[DATASET CONTENT]
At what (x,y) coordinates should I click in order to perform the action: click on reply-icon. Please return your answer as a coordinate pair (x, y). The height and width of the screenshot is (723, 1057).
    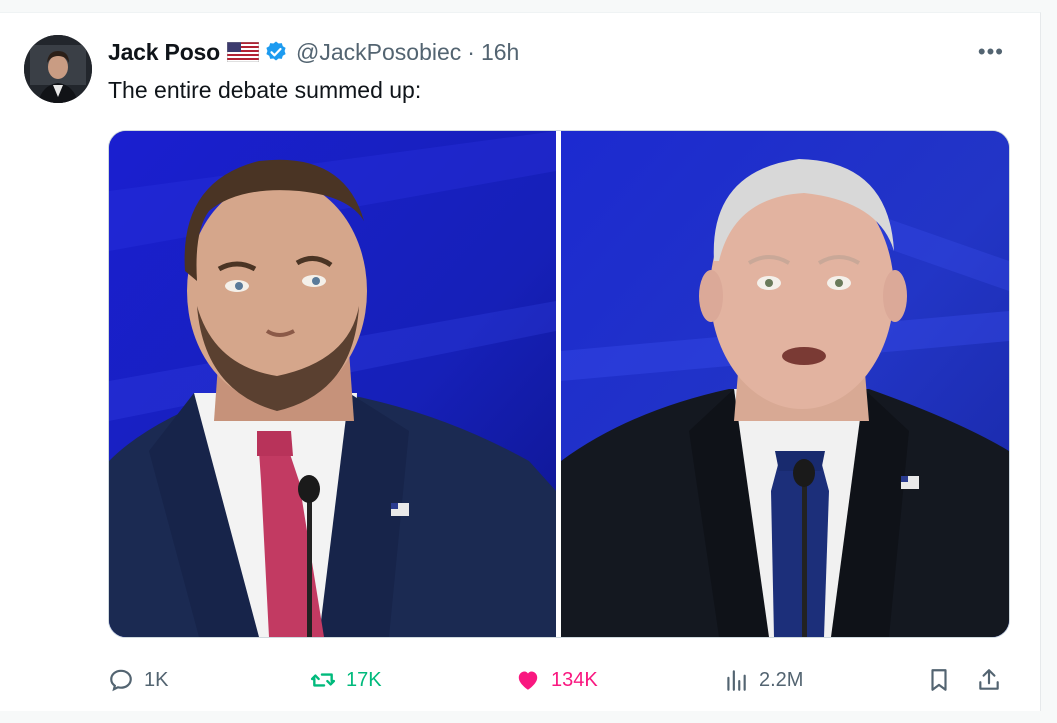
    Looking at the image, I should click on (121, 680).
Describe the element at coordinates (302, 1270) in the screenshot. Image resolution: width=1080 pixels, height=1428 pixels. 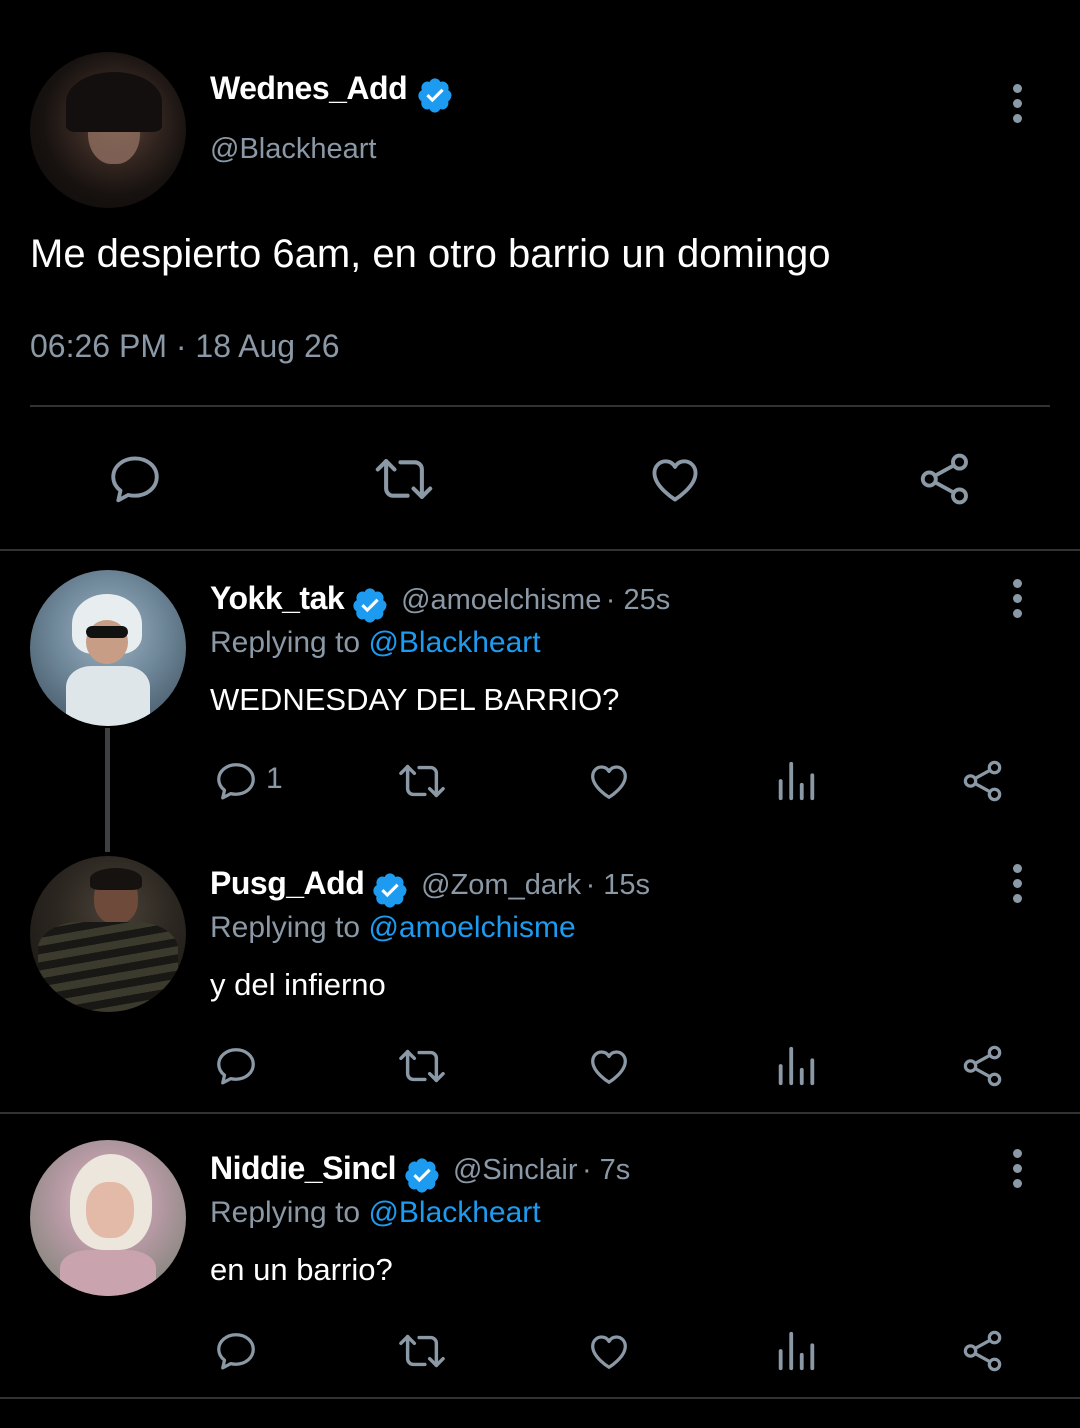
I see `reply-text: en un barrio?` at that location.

...

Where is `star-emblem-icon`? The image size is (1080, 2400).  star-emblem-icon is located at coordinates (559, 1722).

==

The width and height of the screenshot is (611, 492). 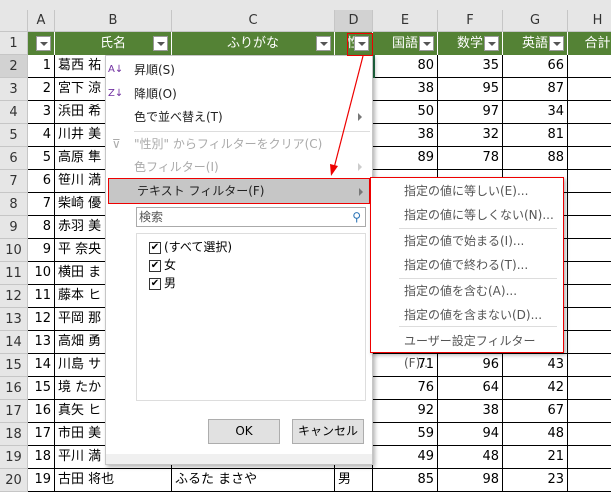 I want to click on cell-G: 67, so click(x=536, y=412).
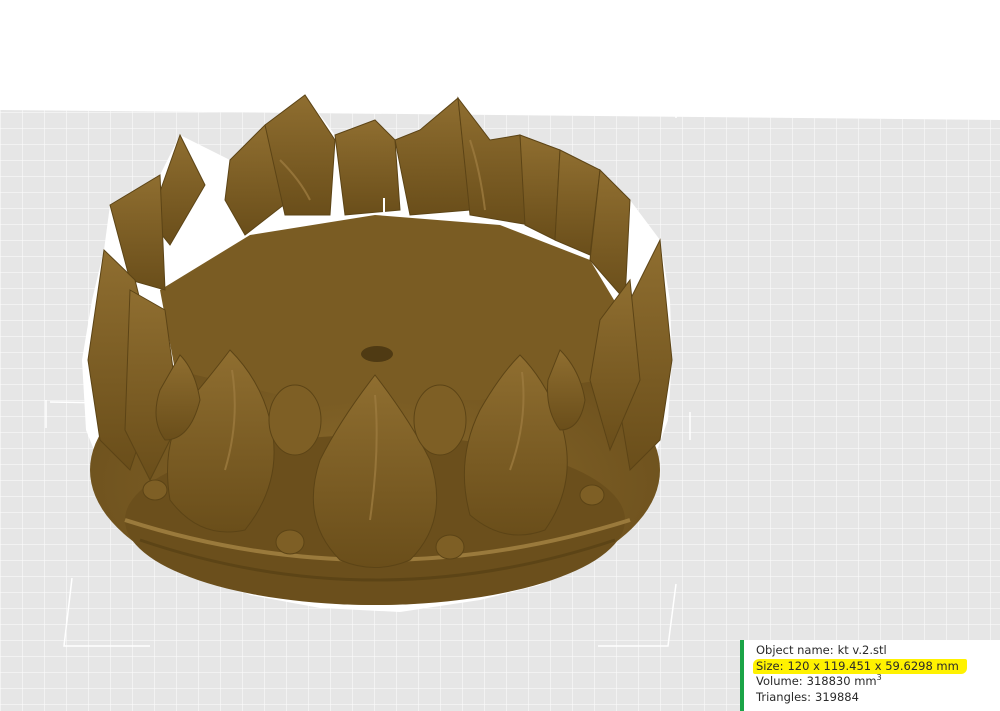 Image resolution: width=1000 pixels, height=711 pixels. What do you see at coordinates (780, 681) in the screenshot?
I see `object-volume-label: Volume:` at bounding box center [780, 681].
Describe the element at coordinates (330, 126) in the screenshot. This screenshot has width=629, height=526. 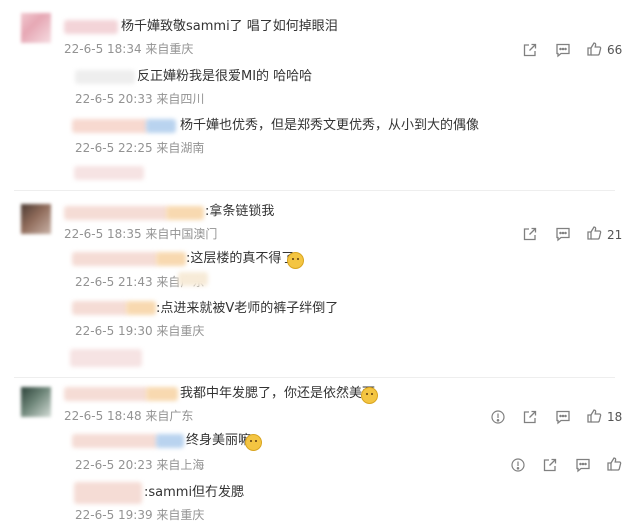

[TASK TO CARRY OUT] Update the entries from the line with "At what (x,y)" up to and including the line with "at that location." by replacing "screenshot" with "screen capture" and changing nothing else. Leave the pictures out of your answer.

[RESPONSE BOX]
At what (x,y) coordinates should I click in order to perform the action: click on reply-icon. Please return your answer as a coordinate pair (x, y). The height and width of the screen capture is (723, 1057).
    Looking at the image, I should click on (121, 680).
Describe the element at coordinates (302, 1270) in the screen capture. Image resolution: width=1080 pixels, height=1428 pixels. 
I see `reply-text: en un barrio?` at that location.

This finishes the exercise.